● Try it: Write out the entries exactly. None of the pictures should appear in the copy.

● Entries shown:

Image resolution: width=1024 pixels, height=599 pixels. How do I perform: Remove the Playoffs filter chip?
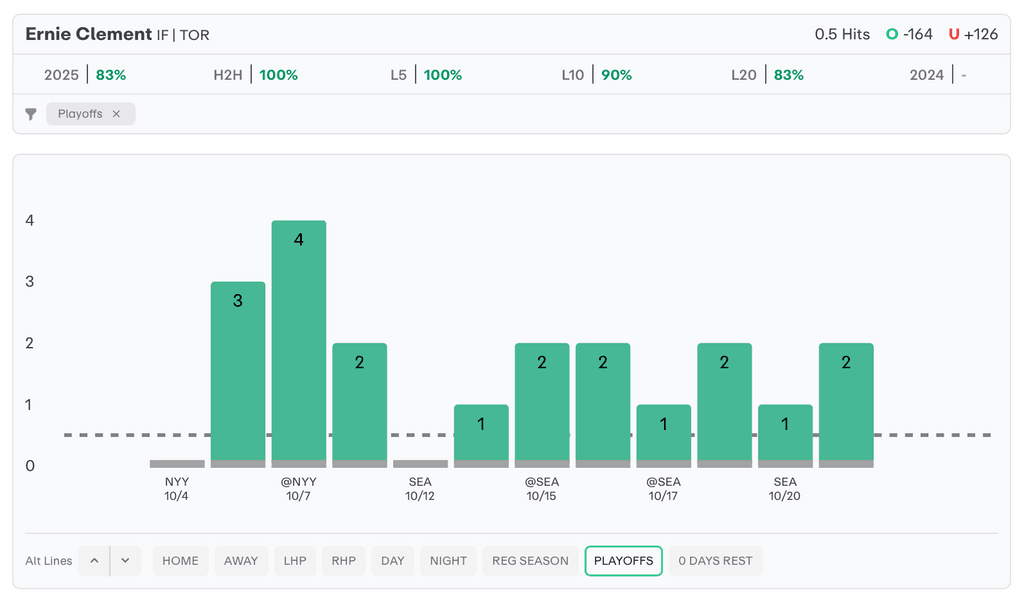tap(116, 114)
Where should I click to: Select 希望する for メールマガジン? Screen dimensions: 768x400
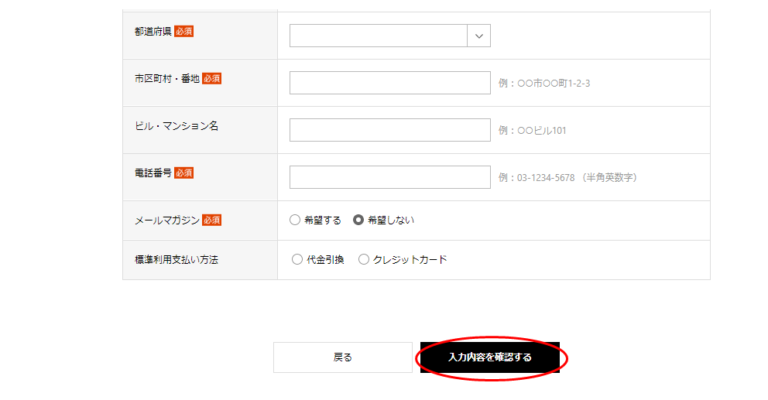(x=295, y=220)
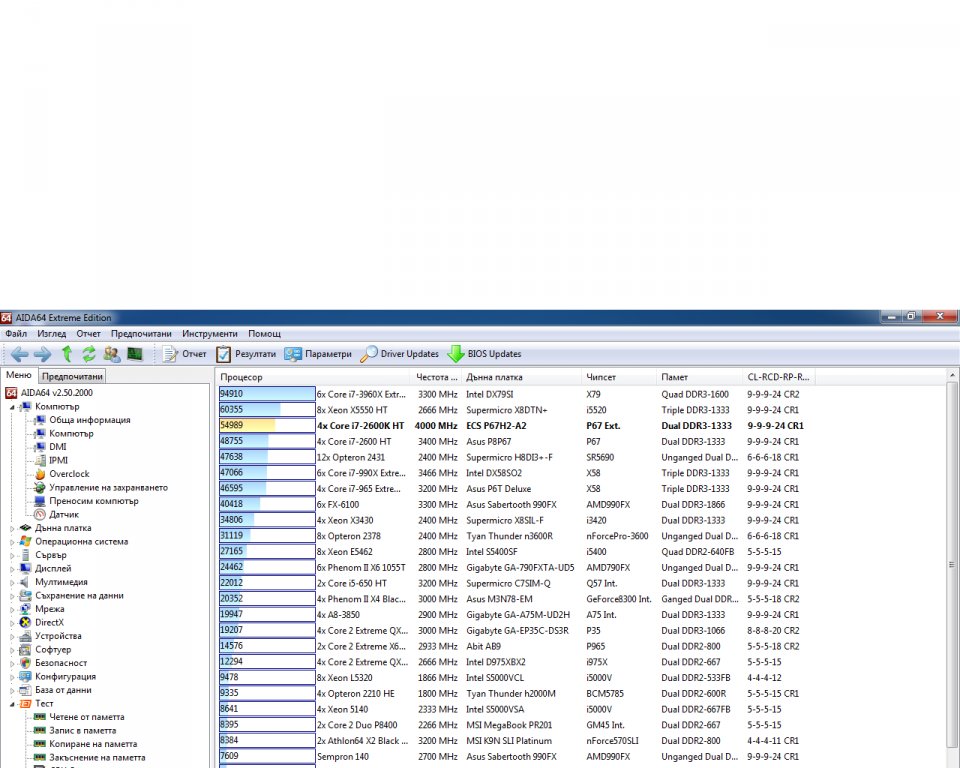Select the DirectX tree item

(x=49, y=622)
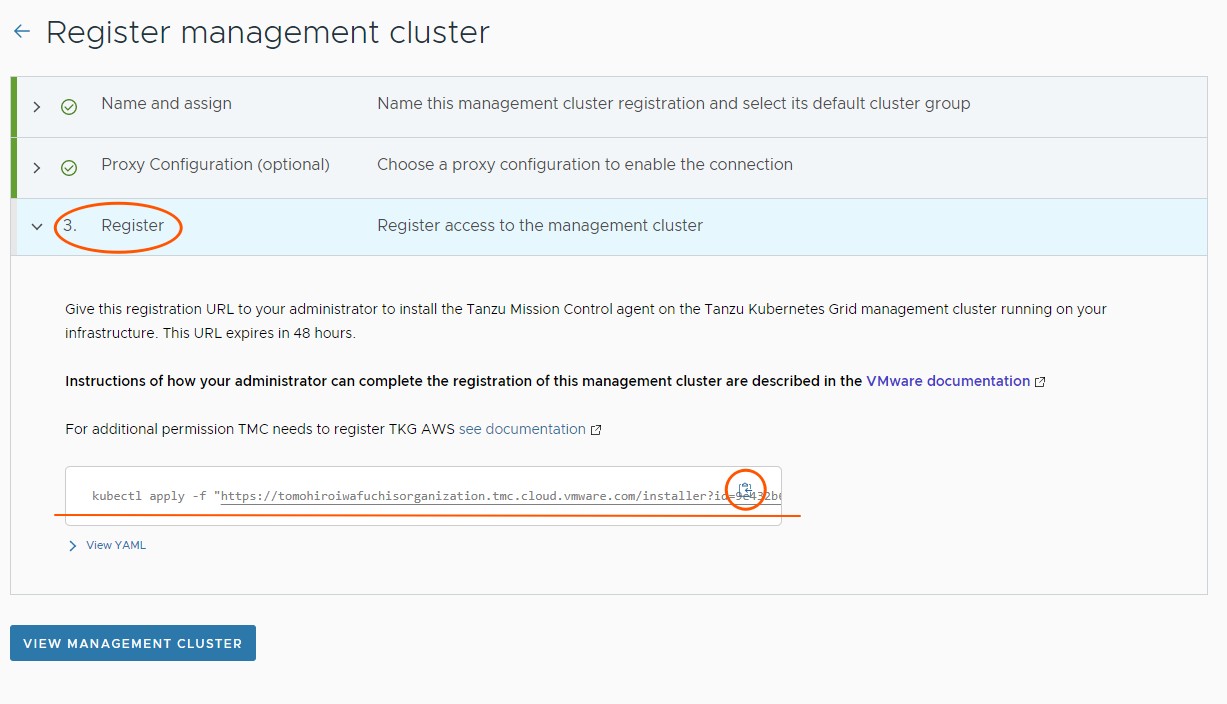Viewport: 1227px width, 704px height.
Task: Click the View Management Cluster button
Action: (133, 643)
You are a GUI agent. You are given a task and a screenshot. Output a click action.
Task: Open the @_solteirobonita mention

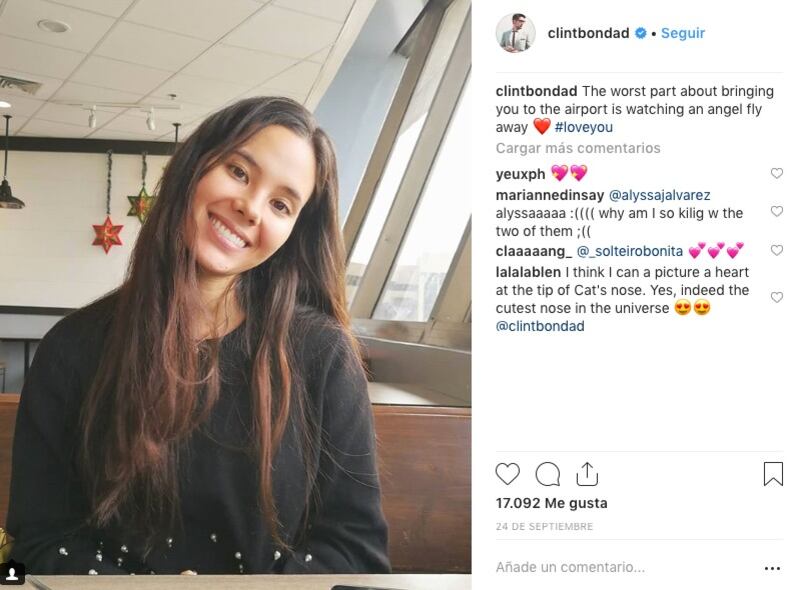[630, 251]
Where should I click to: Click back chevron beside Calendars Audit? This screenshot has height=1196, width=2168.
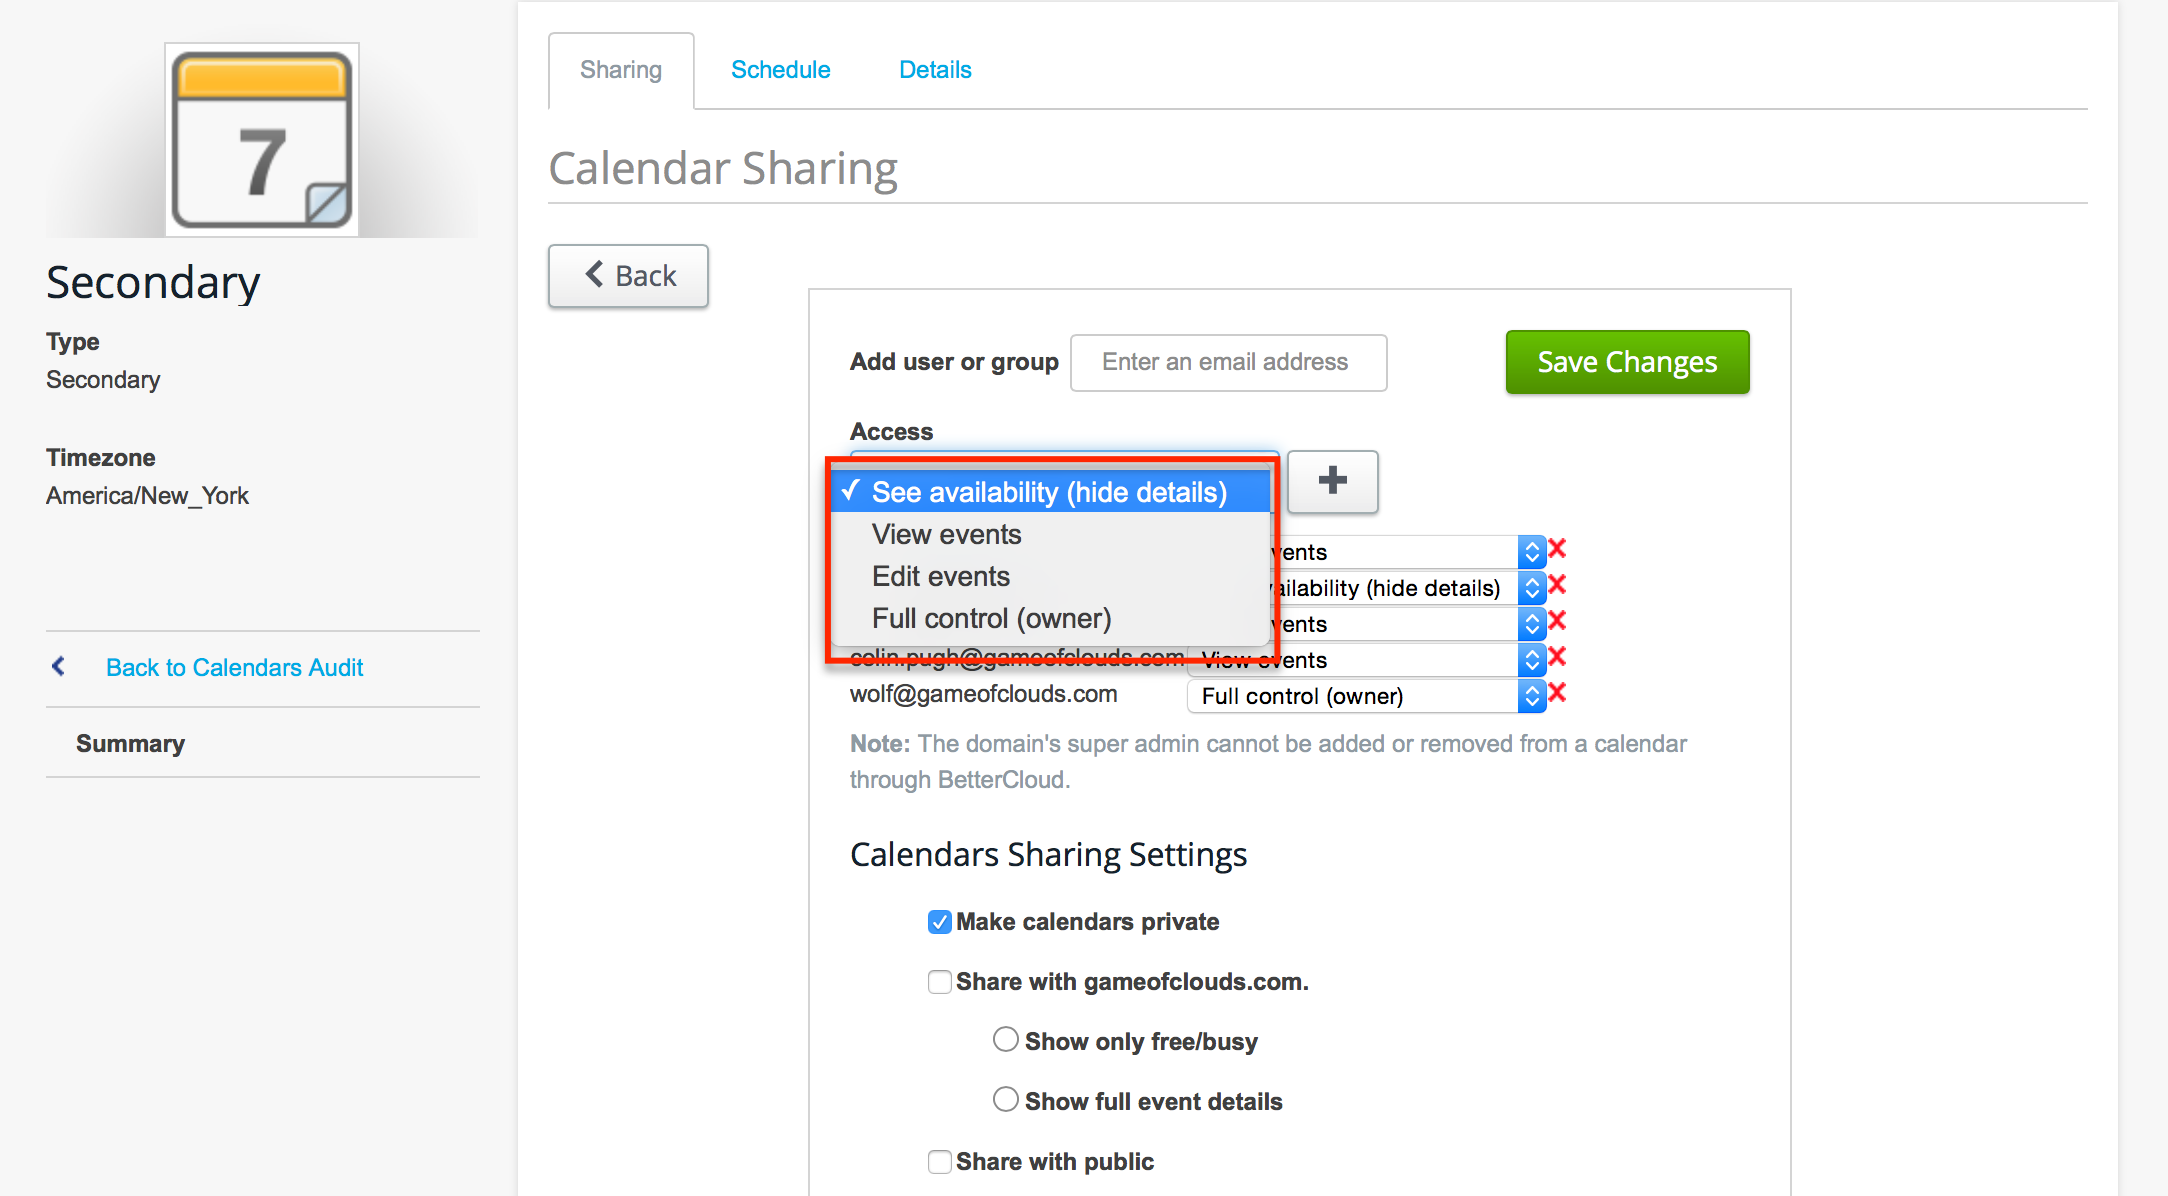pos(59,666)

● Answer for this exercise:
Image resolution: width=1024 pixels, height=599 pixels. How do I perform: Remove the Playoffs filter chip?
tap(116, 114)
Where should I click to: Select 希望する for メールマガジン? Screen dimensions: 768x400
(x=295, y=220)
Select the DirectX tree item

(x=49, y=622)
Viewport: 1227px width, 704px height.
Task: Click the View Management Cluster button
Action: (133, 643)
You are a GUI agent. You are given a task and a screenshot. Output a click action.
Task: Open the @_solteirobonita mention

[630, 251]
Where should I click to: Click back chevron beside Calendars Audit? This screenshot has height=1196, width=2168.
pos(59,666)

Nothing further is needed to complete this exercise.